A mi me había dado un cuarto extraño, que tenía huecos con puertas donde podía dormir y hacer un pequeño dormitorio donde solo podía meterme de cuclillas y meter las pocas cosas que podía. No me quejaba, era un lugar genial porque compartía los gustos musicales de "él", las borracheras y las aventuras.
Me gustaba el lugar en general, tenía entradas y salidas que parecían secretas donde se guardabaa en ellas mil cachivaches que hacían que mi curiosidad vuele, como en aquella ocasión que encontramos ------ y pasamos toda la noche pensando para que servia. Rones, puchos y más, nunca supimos su uso pero nos negamos a darlo algún cachinero de paso.
Sin embargo, como es costumbre de mi, un día huy y deje de ir, dejando mis cosas y el miedo a regresar por el simple hecho de la vergüenza. Mi chica de esa época me pregunto que había pasado con ese lugar raro donde la lleve a hacer el amor unas veces y le decía que era mi nuevo hogar, hogar que ahora que lo pienso no pase ni un mes. Así pasa, así mis miedos hacen que me vaya.

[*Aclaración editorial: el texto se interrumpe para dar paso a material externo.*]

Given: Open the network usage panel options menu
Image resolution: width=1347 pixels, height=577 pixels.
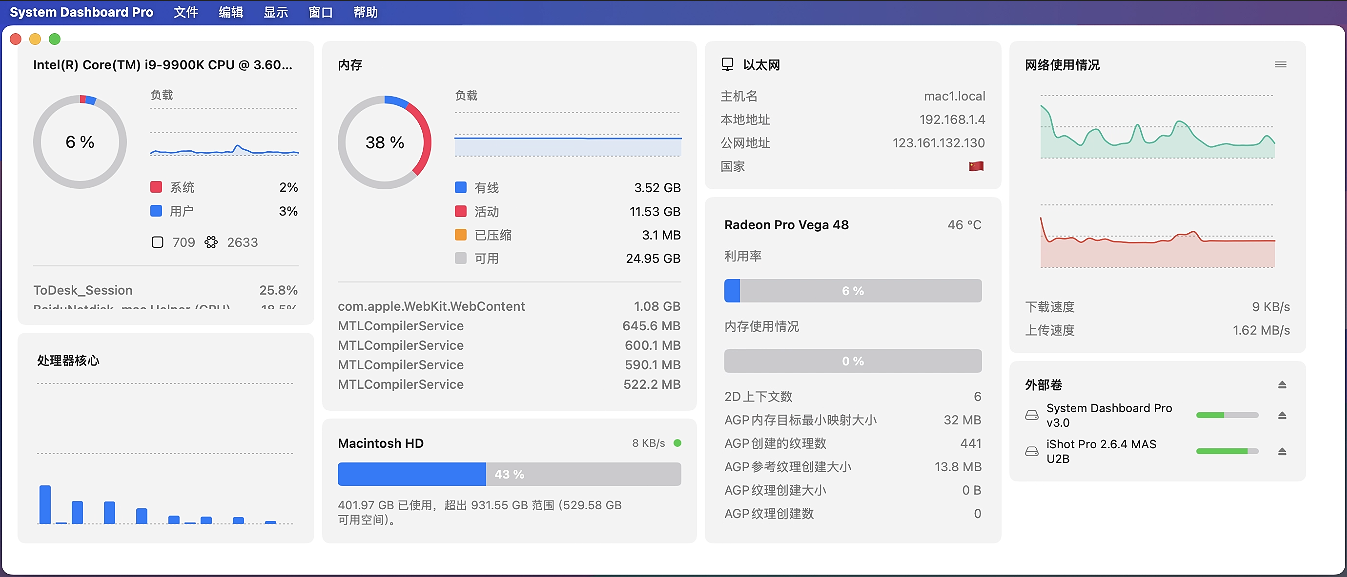Looking at the screenshot, I should [1281, 65].
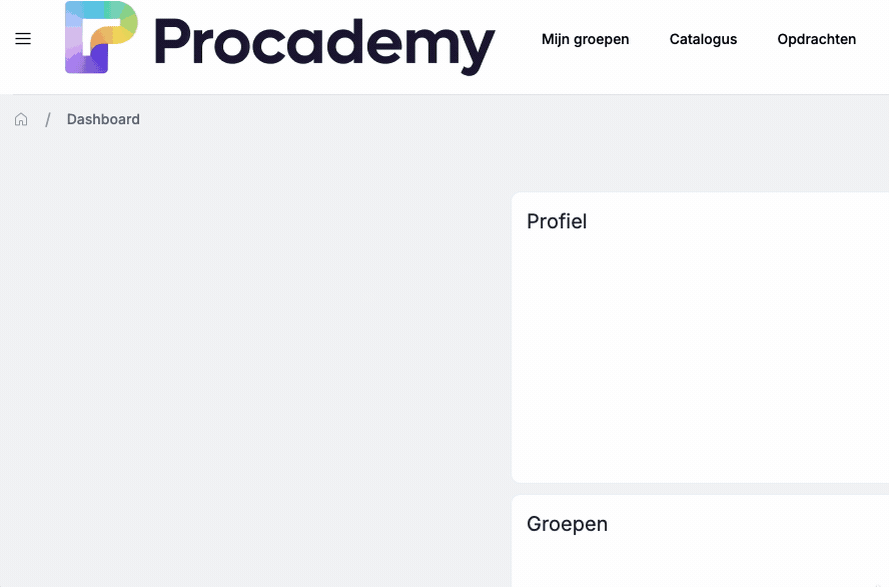Open the Mijn groepen menu item
The height and width of the screenshot is (587, 889).
[x=585, y=39]
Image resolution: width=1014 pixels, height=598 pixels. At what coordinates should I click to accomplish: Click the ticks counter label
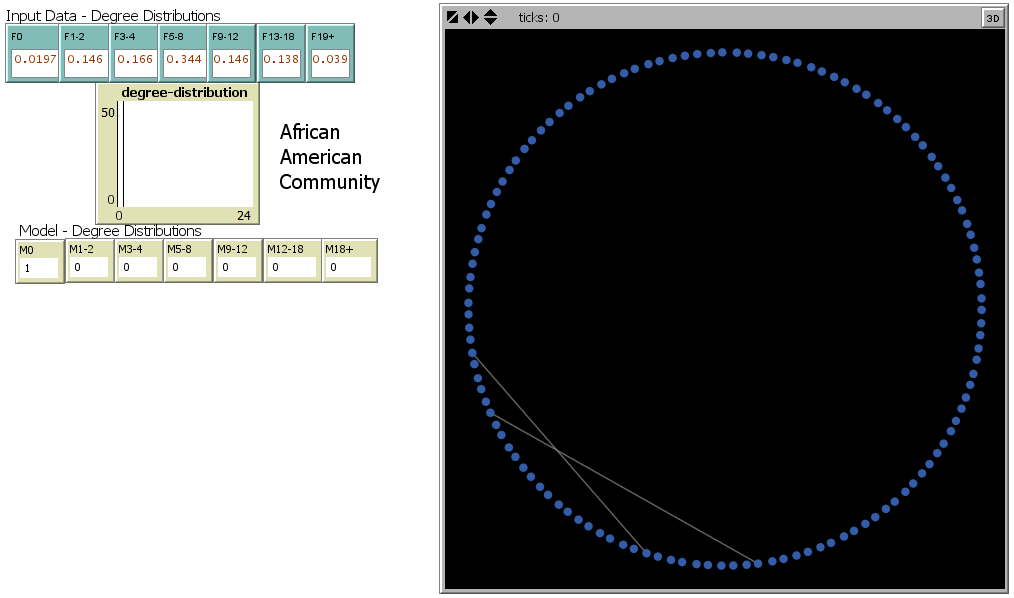pos(539,17)

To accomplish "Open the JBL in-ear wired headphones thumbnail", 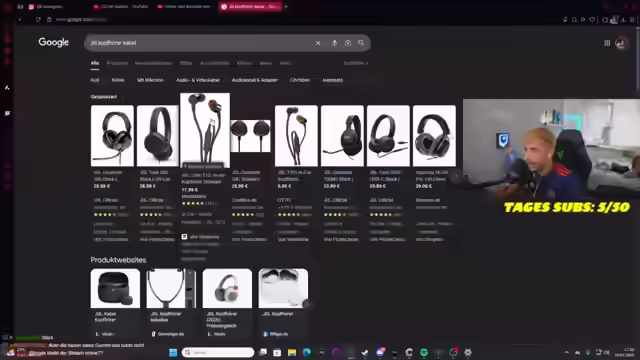I will 205,129.
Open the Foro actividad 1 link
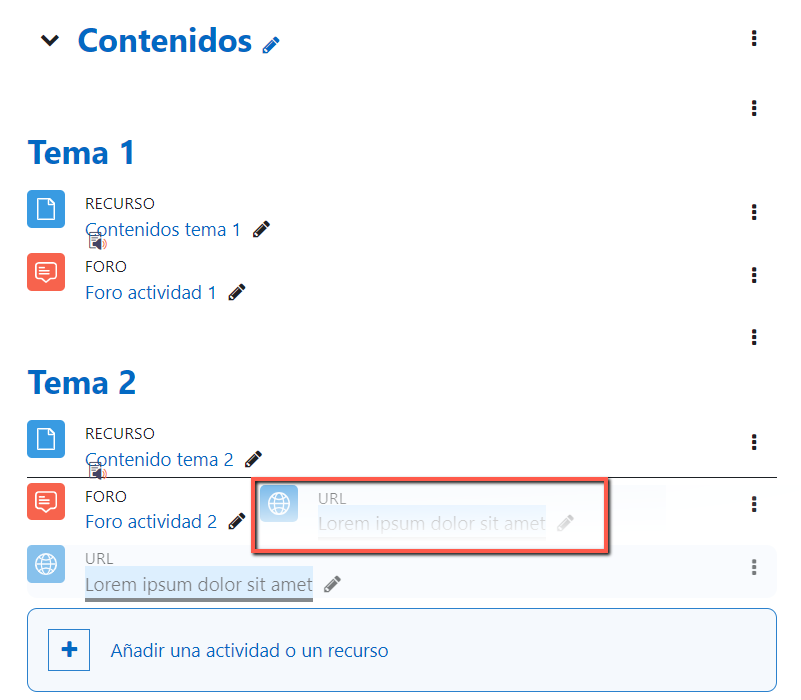801x700 pixels. coord(151,293)
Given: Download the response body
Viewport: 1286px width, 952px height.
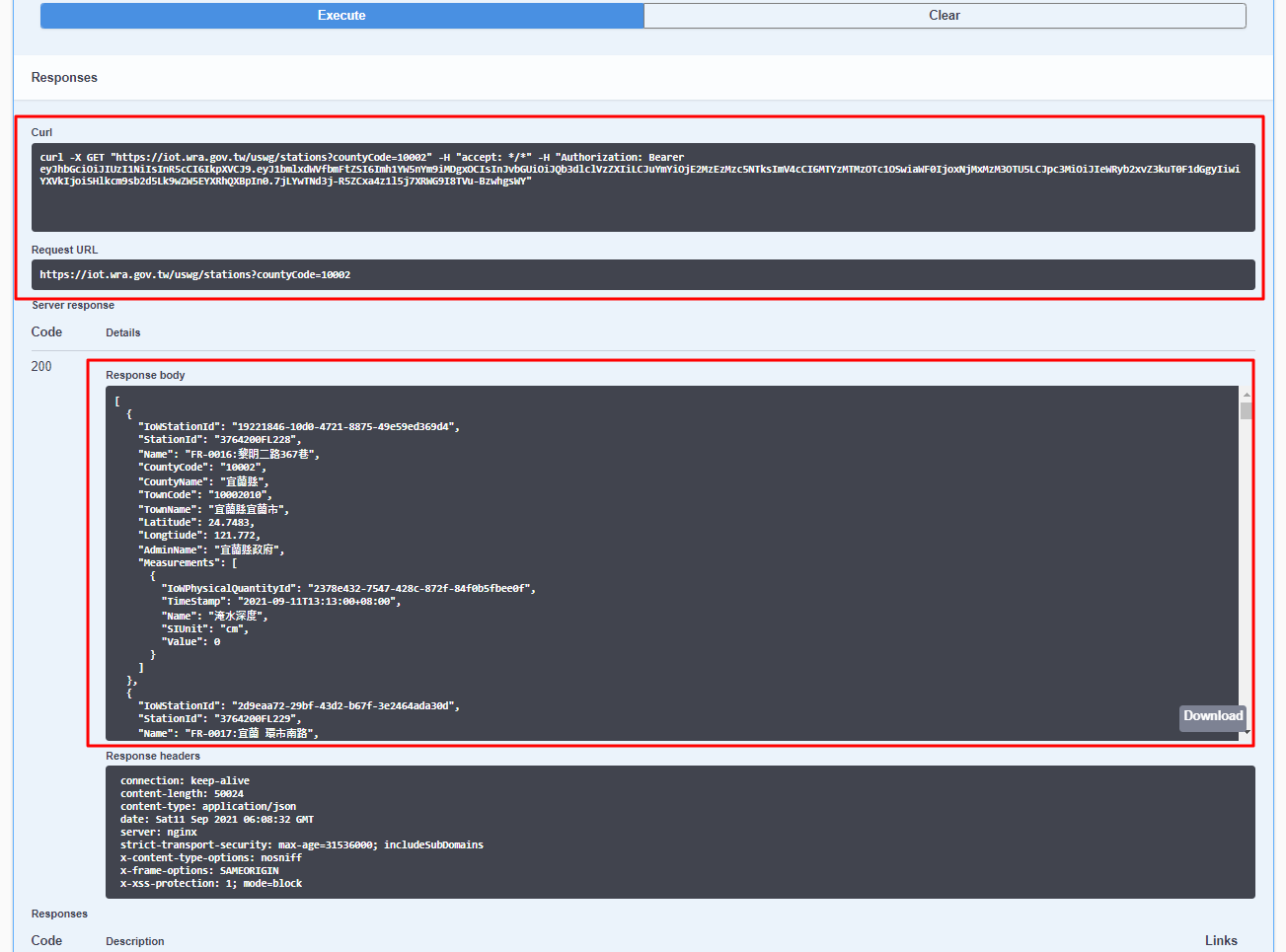Looking at the screenshot, I should pyautogui.click(x=1212, y=716).
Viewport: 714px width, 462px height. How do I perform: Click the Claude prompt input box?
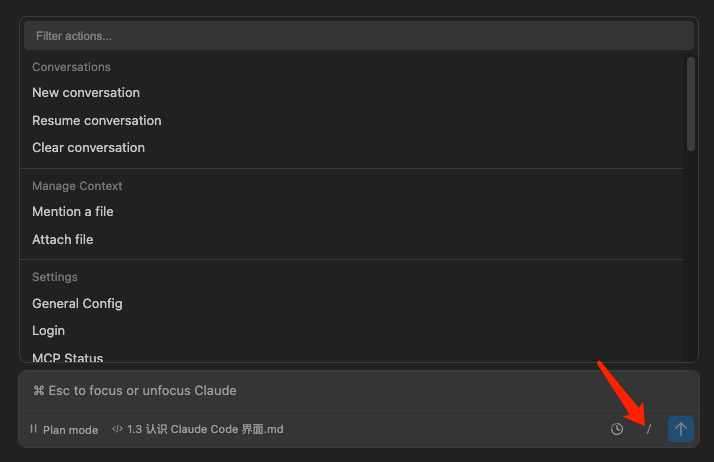point(358,390)
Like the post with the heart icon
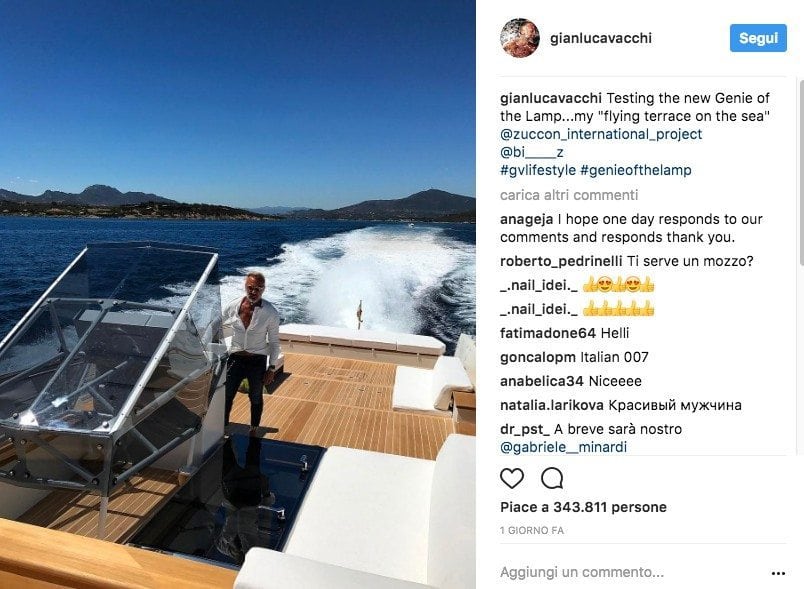Screen dimensions: 804x589 coord(512,478)
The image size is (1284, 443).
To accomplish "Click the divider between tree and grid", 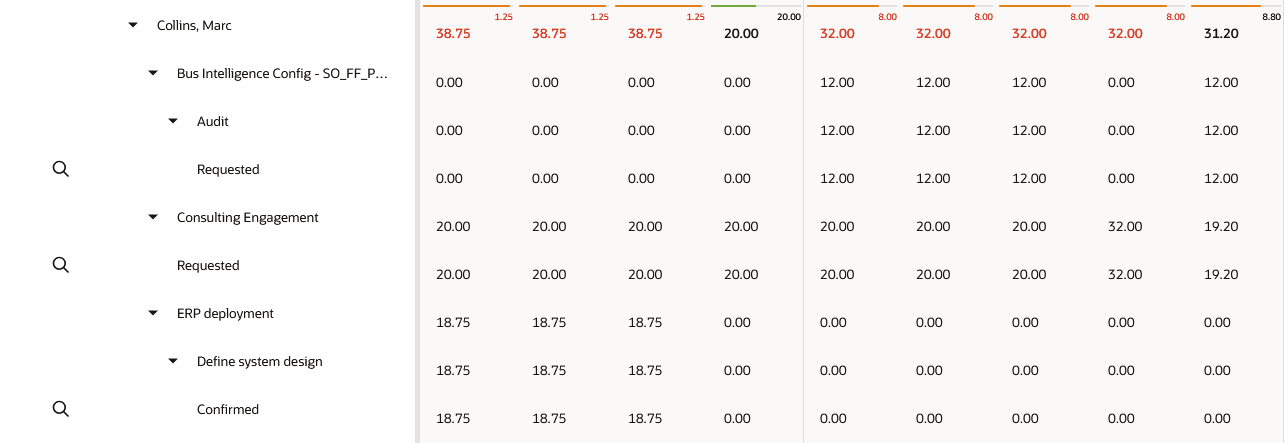I will [x=417, y=221].
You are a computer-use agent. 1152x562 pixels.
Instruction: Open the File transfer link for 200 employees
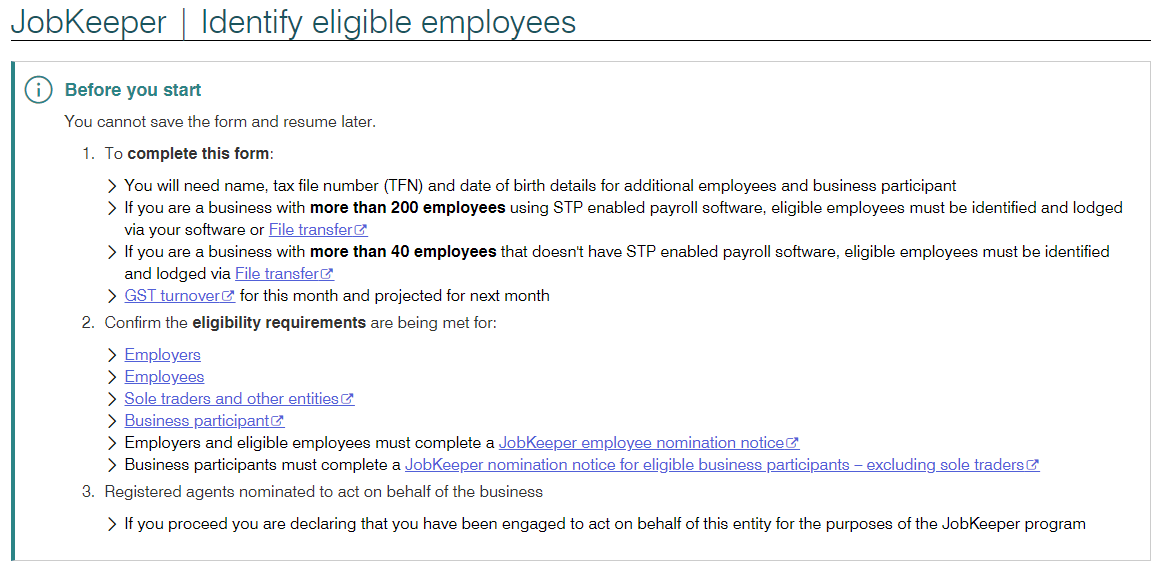coord(318,230)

Hoy regresé, no era un sueño pero si lo parecía, un día después de perderme nuevamente y por error regresar allí para dormir. Error ¿fue ese mi hogar?
"Él" había tenido un hijo y le acompañaba en su novia, esa que conocí en esas noches de ron, además de la mamá de ella, que la ayudaba en el cuidado del bebe. Se había cortado el pelo y puesto su estudio profesional. Me dijo "hermano así no es" después de no haberme visto quizá años, sin despedirse. Me habló mientras instalaba el sonido y preparaba sus monitores para un ensayo con músicos que muchas veces me los había cruzado. ¿Le habrá contado a él que tenía mi tienda y aún bajaba a los lugares donde nunca me crucé? . Le pregunté porque estaba cambiado y me dijo que quería cambiar su vida, que ahora que tenía una hija quería trabajar y dejar todo atrás viviendo con su hijo y su señora. Lo sentí cansado pero lo sentí real, aunque sabia que ya había cambiado y no me sentía a gusto con esa respuesta. ¿sabrá que tenía una hija? Quise preguntárselo pero preferiría recorrer mi antiguo hogar, los cuartos raros, sus entradas mal hechas y laberinto hecho en toda una estructura, incluso mi cuarto que hoy estaba vacío y solo se llenaba con el recuerdo de las pocas cosas que dejé y ya no estaban. Pensándolo bien parecía que esos dos huecos donde dormía eran literas de alguna fábrica o lugar de trabajos forzados, quizá pensaban, pero eso nunca lo recordé.
Empezó a sonar canciones punk y "él" siguió en el suyo, no pude ya encontrarlo a pesar que lo vi. Solo puedo decir gracia por su amistad fugaz, se que decepcione nuevamente esos sentires pero mi sentimiento solo me daba fuerzas para agradecer, que a pesar que los sonidos solo hacían más que despertarme, luchar para que mi voz pueda ser escuchada entre el ruido y mis recuerdos. O sueños. Nunca lo sabré.